On prostate cancer, we are committed to introducing a screening programme if and when screening and treatment techniques are sufficiently well developed. Trials have shown that there is no conclusive evidence from any country that screening for prostate cancer would reduce the death rate, which is our objective. The prostate-specific antigen test, a blood test, is not always accurate. Some men with high PSA will not have prostate cancer, and some with low PSA will have prostate cancer. There is also no clinical consensus on the best way to treat prostate cancer. We need more serious and extensive research in that area—exactly what we are doing. We are on target to spend the promised £4.2 million on research into prostate cancer this year—something like a 20-fold increase on the research carried out in previous years.

However, the fact that there is insufficient evidence for a screening programme does not help men who are worried about prostate cancer, which is why we introduced the prostate cancer risk management programme. Those who go for a PSA test should have good information about the benefits, limitations and risks associated with that test. Evidence-based resource packs were sent to all general practitioners in September last year. They included information leaflets for patients, and doctors were encouraged to have discussions with their patients when they seek the test and ensure that they have the fullest information available to them.

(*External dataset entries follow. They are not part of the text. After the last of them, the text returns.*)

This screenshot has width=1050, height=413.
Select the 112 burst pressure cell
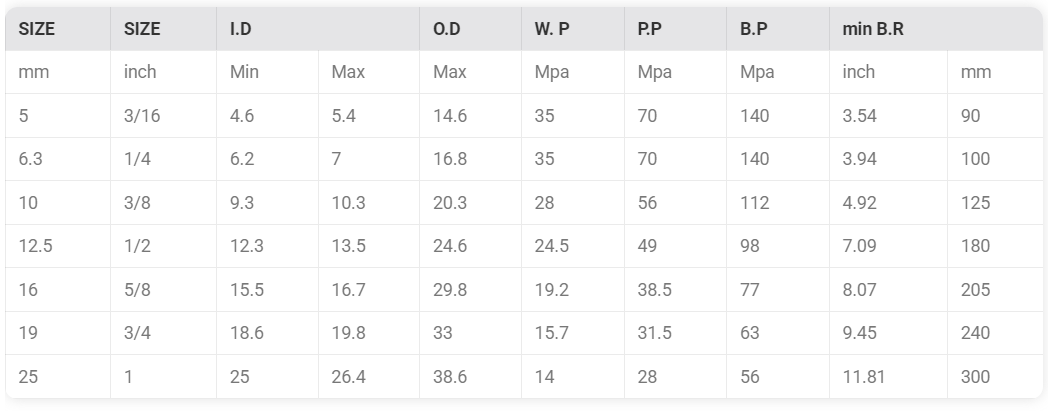point(777,203)
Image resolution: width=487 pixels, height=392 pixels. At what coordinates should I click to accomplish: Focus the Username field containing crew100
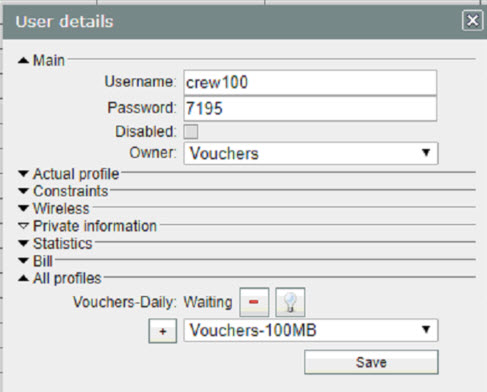tap(310, 82)
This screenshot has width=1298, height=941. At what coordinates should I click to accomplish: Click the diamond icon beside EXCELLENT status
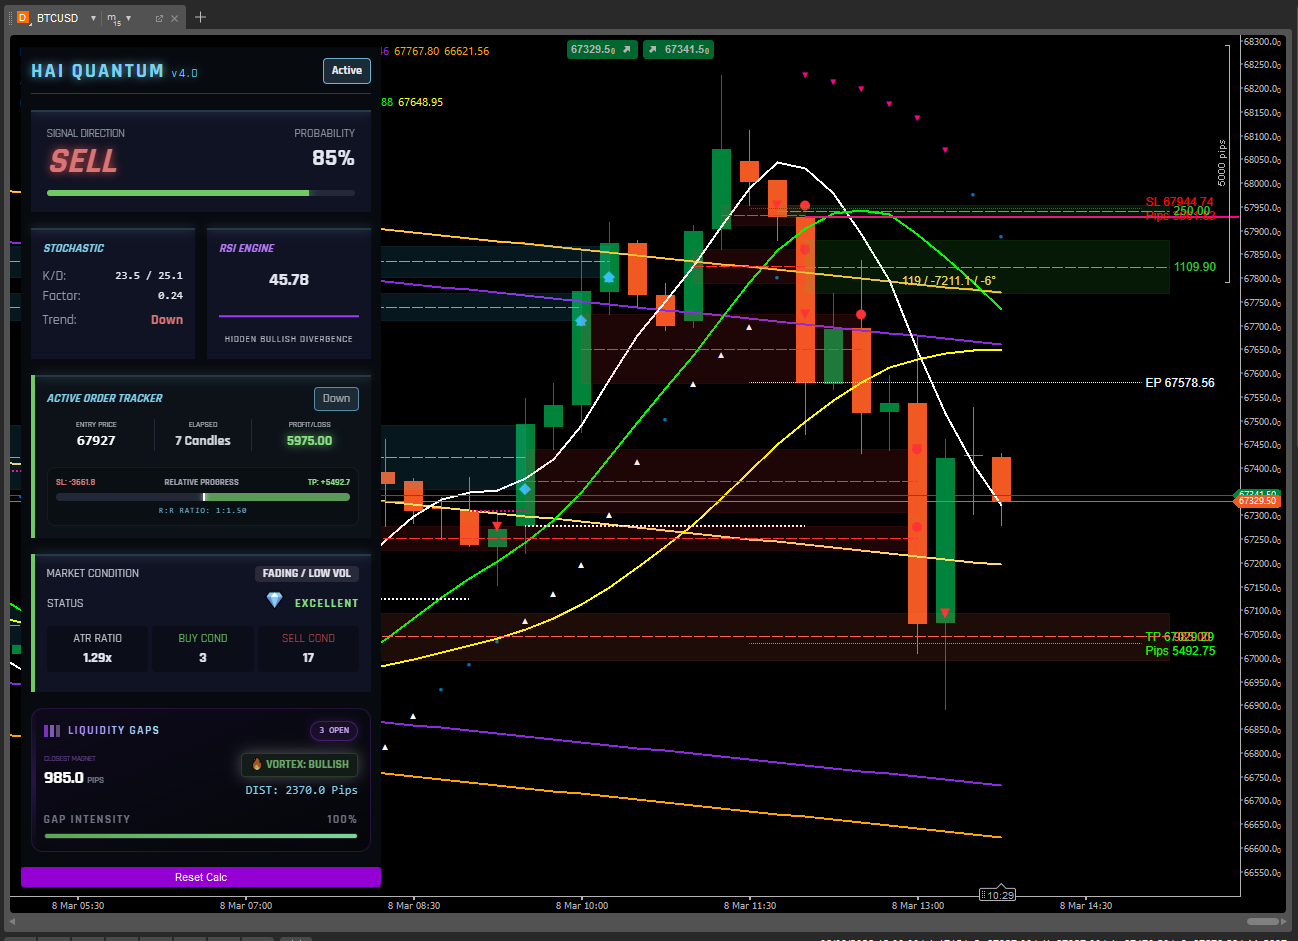[x=274, y=600]
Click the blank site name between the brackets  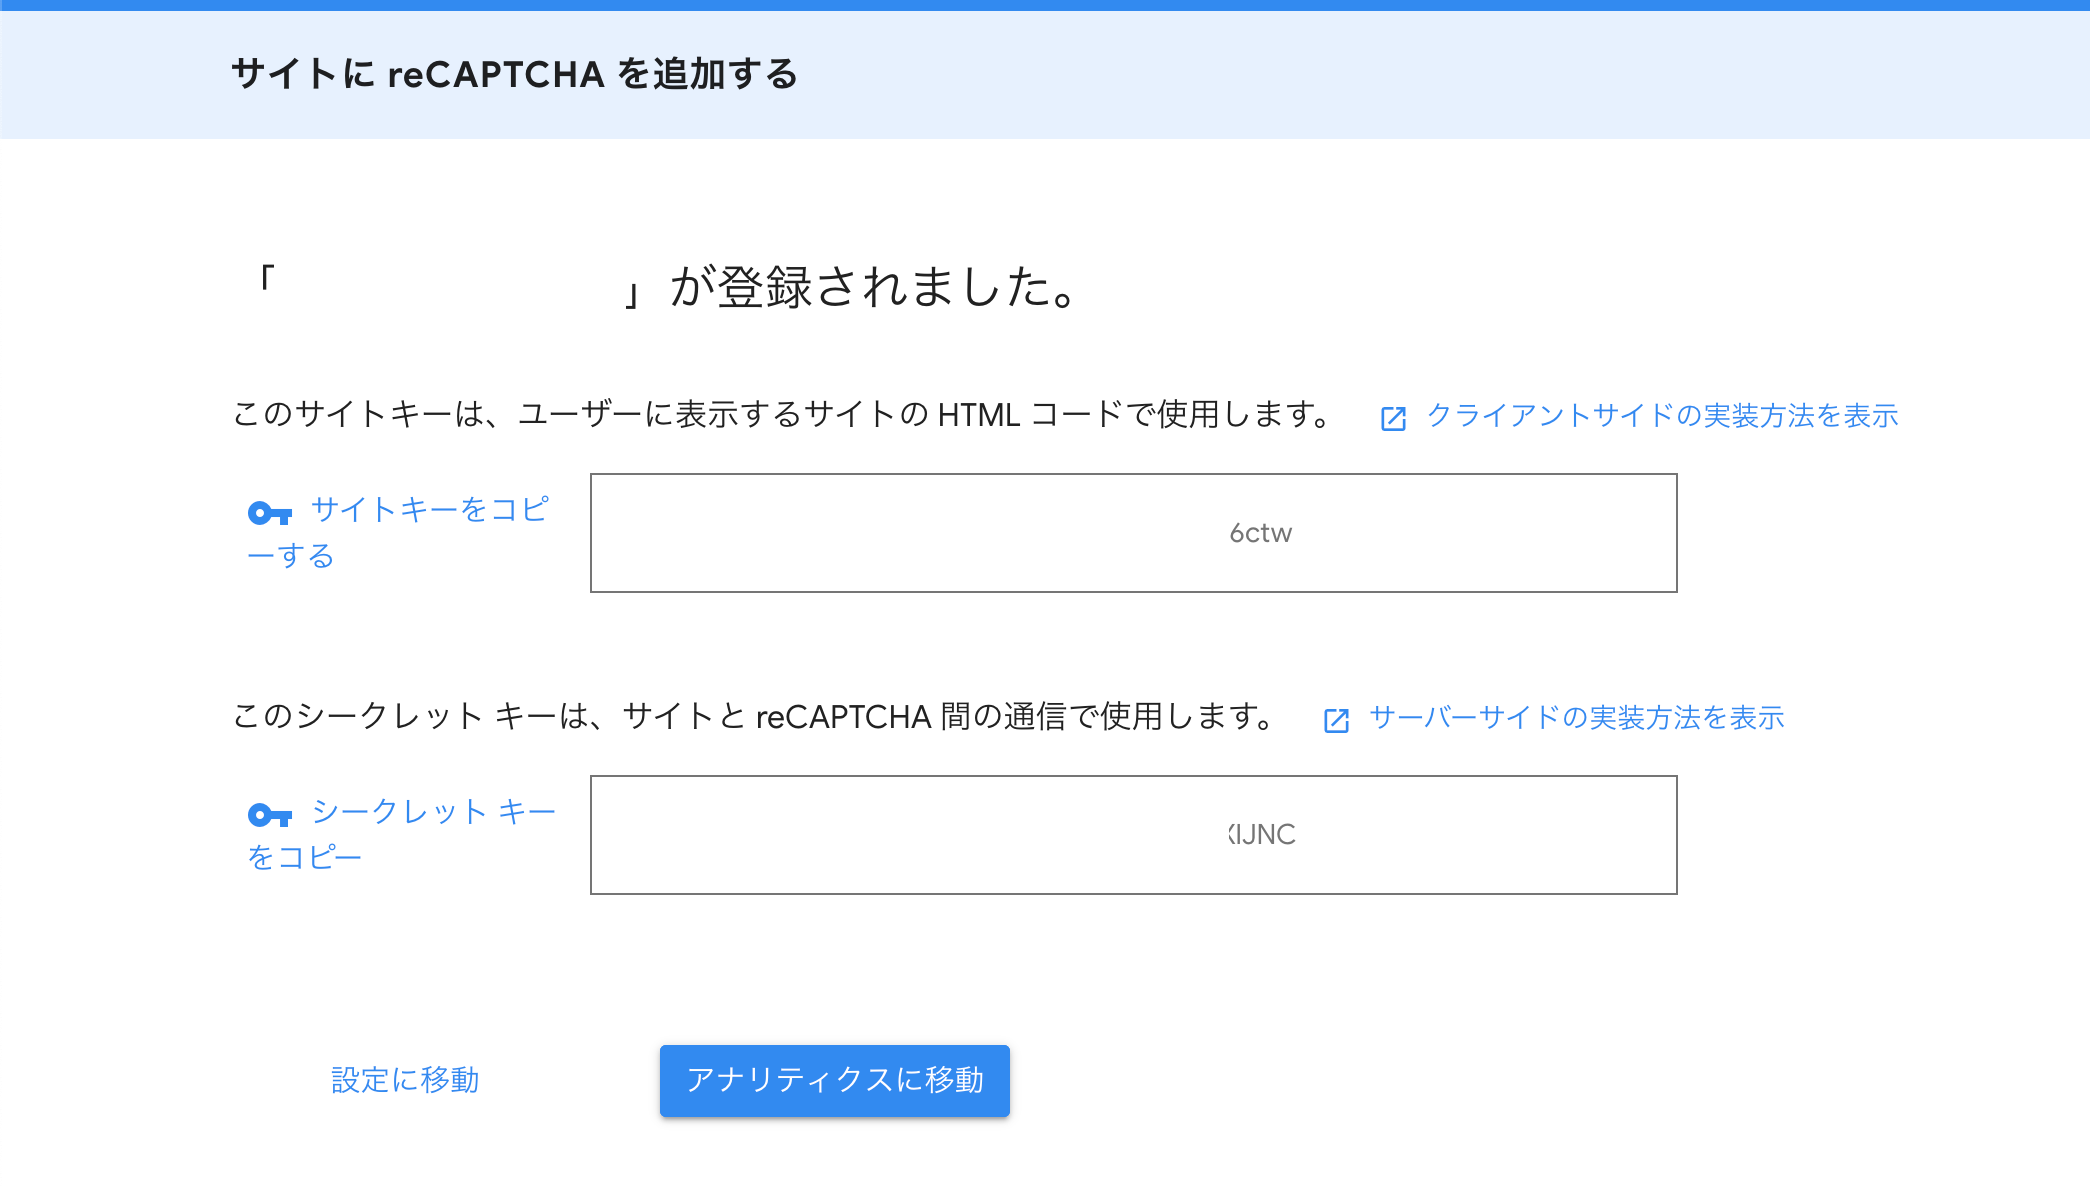click(448, 287)
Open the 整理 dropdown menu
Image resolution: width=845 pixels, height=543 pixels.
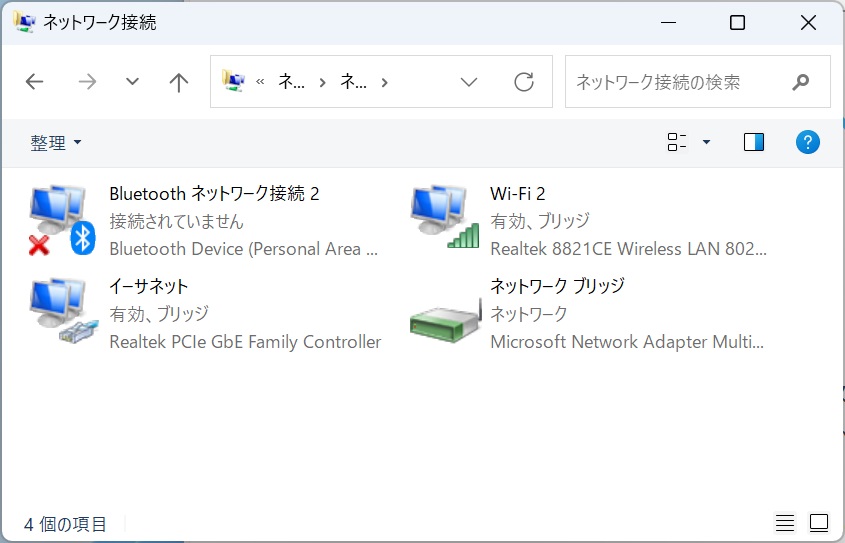[x=56, y=143]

The hon. Gentleman also mentioned ovarian cancer screening. As more technology becomes available, more screening will be a possibility. The health technology assessment programme has undertaken a systematic review of the evidence for introducing ovarian screening. Currently, there is insufficient evidence to reach a firm conclusion, but the UK collaborative trial of ovarian cancer screening began in 2000. About 200,000 post-menopausal women aged between 50 and 74 are being randomised in 12 UK centres. Half the women will be screened, either by annual blood test or annual trans-vaginal ultrasound, with the remainder as the control group. The study is funded by the Department of Health, the Medical Research Council and Cancer Research UK. It is expected to cost some £20 million and will continue until 2010. We are keen to examine further evidence on ovarian screening, which, as the hon. Gentleman said, is an increasing problem and rightly a proper matter of concern.

We are also examining the possibility of lung cancer screening. Recent research has shown that low-dose spiral computer tomography scanning can identify lung cancer in asymptomatic individuals at high risk. That suggests that CT scanning might be a useful screening test for lung cancer. The outcomes for lung cancer are very poor indeed in terms of five-year survival rates, so screening could be useful there.

Finally, I should like to emphasise that no screening programme is perfect. Those who seek it need to understand the potential benefits and limitations, and then make informed choices about them. That is why we said that we would produce national leaflets. We have done so for breast and cervical screening, and they are sent out to all women who take part in the programmes. It is important—in every area of health care, not just in screening—that patients are able to participate in the decisions about their health and feel some ownership of the process of managing their own clinical conditions.

I am delighted that we have had the debate today, and wish to place on record my personal thanks to all the staff who are involved in the screening programme. They work incredibly hard and do a fantastic job. They have contributed enormously to the good health of thousands of people in this country, and they have helped to save lives, too.

Question put and agreed to.

Adjourned accordingly at Three o'clock.